begin
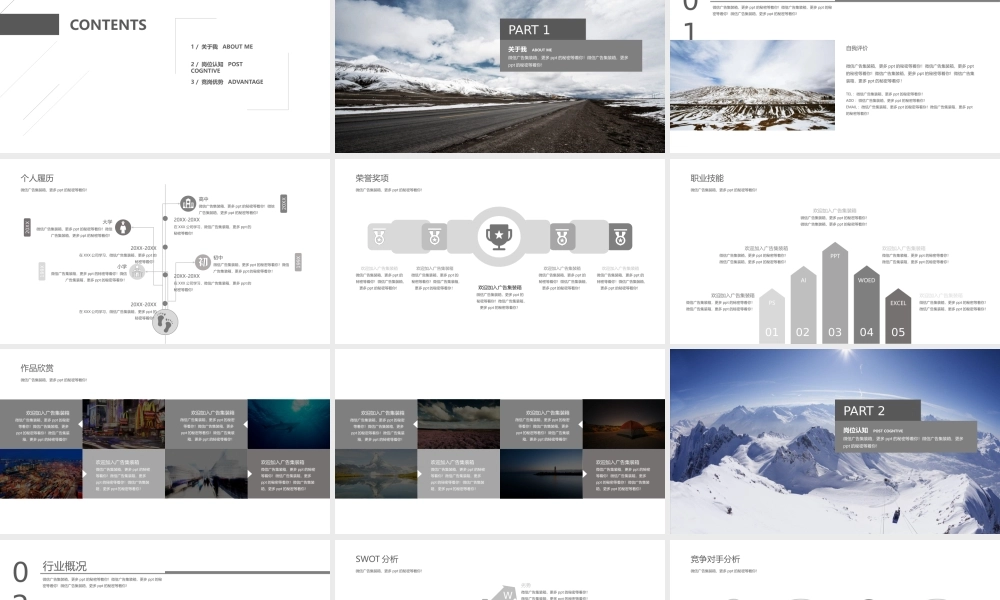
Task: Select the 行业概况 slide heading
Action: click(64, 566)
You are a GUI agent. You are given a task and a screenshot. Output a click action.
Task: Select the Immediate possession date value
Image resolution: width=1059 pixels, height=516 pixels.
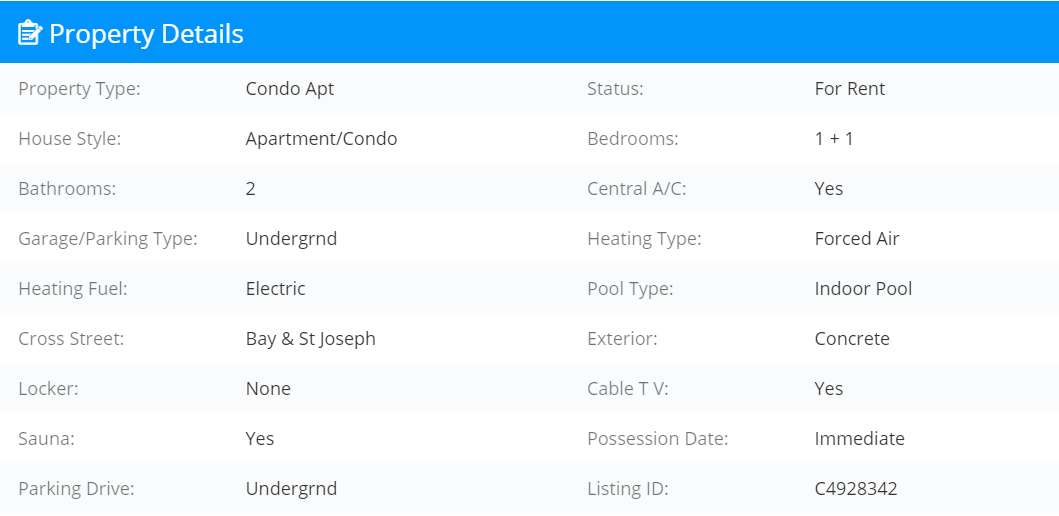(x=860, y=438)
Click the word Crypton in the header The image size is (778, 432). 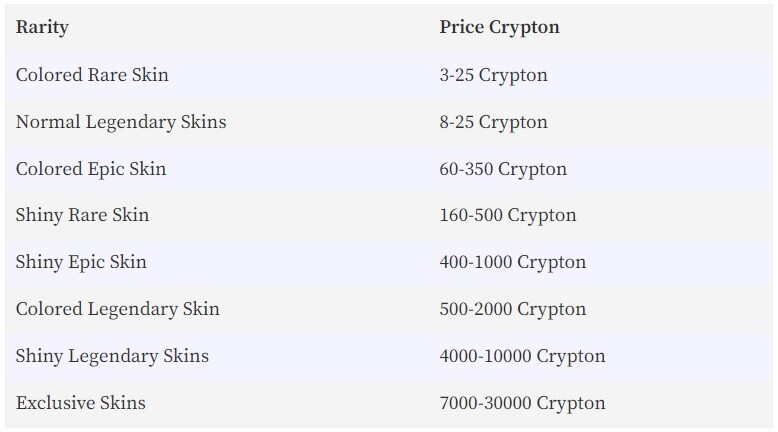[524, 28]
end
__Stated problem__
Rewrite in full every line starting with the line containing "You are a GUI" and going on through the line containing "(x=860, y=438)", multiplying each coordinate given as an answer by 0.6 and rounding to whole numbers, halves up, with all other numbers unchanged. Leave the pictures out.

__Worked solution__
You are a GUI agent. You are given a task and a screenshot. Output a click action.
Task: Select the Immediate possession date value
Image resolution: width=1059 pixels, height=516 pixels.
(x=516, y=263)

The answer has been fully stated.